Hardware (OS) Model CPU time Vulkan (GPU) time Speedup
Dell E7250 (i7-5600U, integrated GPU) — Fedora 42 Workstation TinyLLaMA-1.1B-Chat (Q4_K_M) 121 s 3 s 33×
AMD RX 580 8GB — Ubuntu 22.04.5 LTS (Jammy) Gemma-3n-E4B-it (6.9B) 188.47 s 44.74 s 4.21×
Intel Arc A770 Gemma-3n-E4B-it (6.9B) ~120 s ~25 s ~4.8×
AMD RX 6600 Gemma-3n-E4B-it (6.9B) ~90 s ~18 s ~5.0×

iGPU notes

  • The Dell E7250 iGPU result shows older integrated GPUs can be very effective for smaller LLMs when using Vulkan.
  • Smaller models and appropriate quantizations are more iGPU-friendly. Driver/version differences significantly affect results.

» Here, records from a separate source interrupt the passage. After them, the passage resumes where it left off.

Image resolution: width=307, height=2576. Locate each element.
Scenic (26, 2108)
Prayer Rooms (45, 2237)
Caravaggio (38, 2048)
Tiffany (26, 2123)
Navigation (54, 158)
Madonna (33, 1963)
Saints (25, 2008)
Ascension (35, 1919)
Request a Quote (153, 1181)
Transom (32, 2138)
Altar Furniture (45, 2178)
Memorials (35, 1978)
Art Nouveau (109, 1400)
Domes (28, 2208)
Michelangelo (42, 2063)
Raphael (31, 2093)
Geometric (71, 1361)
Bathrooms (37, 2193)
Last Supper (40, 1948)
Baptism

Other tested (functional) models

  • DeepSeek-R1-Distill-Qwen-1.5B-unsloth-bnb-4bit — runs (not benchmarked).
  • LLaMA 3.1 8B — runs (not benchmarked).

ROCm / AMD notes

  • ROCm is not officially supported for gfx803 (RX 580).
  • Some community members try ROCm 5/6 workarounds on RX 580, but they are unstable/unsupported.
  • VulkanIlm offers a Vulkan-based path that avoids ROCm on legacy AMD cards.

Install

Quick start

git clone https://github.com/Talnz007/VulkanIlm.git
cd VulkanIlm
pip install -e .

Prerequisites

  • Python 3.9+
  • Vulkan-capable GPU (AMD RX 400+, Intel Arc/Xe, NVIDIA GTX 900+)
  • Vulkan drivers installed and working

Install Vulkan tools (if needed)

Ubuntu / Debian:

sudo apt update
sudo apt install vulkan-tools libvulkan-dev

Fedora / RHEL:

sudo dnf install vulkan-tools vulkan-devel

Verify:

vulkaninfo

Usage

CLI examples

# Auto-install llama.cpp with Vulkan support
vulkanilm install

# Check your GPU setup
vulkanilm vulkan-info

# Search and download models (if supported)
vulkanilm search "llama"
vulkanilm download microsoft/DialoGPT-medium

# Generate text
vulkanilm ask path/to/model.gguf --prompt "Explain quantum computing"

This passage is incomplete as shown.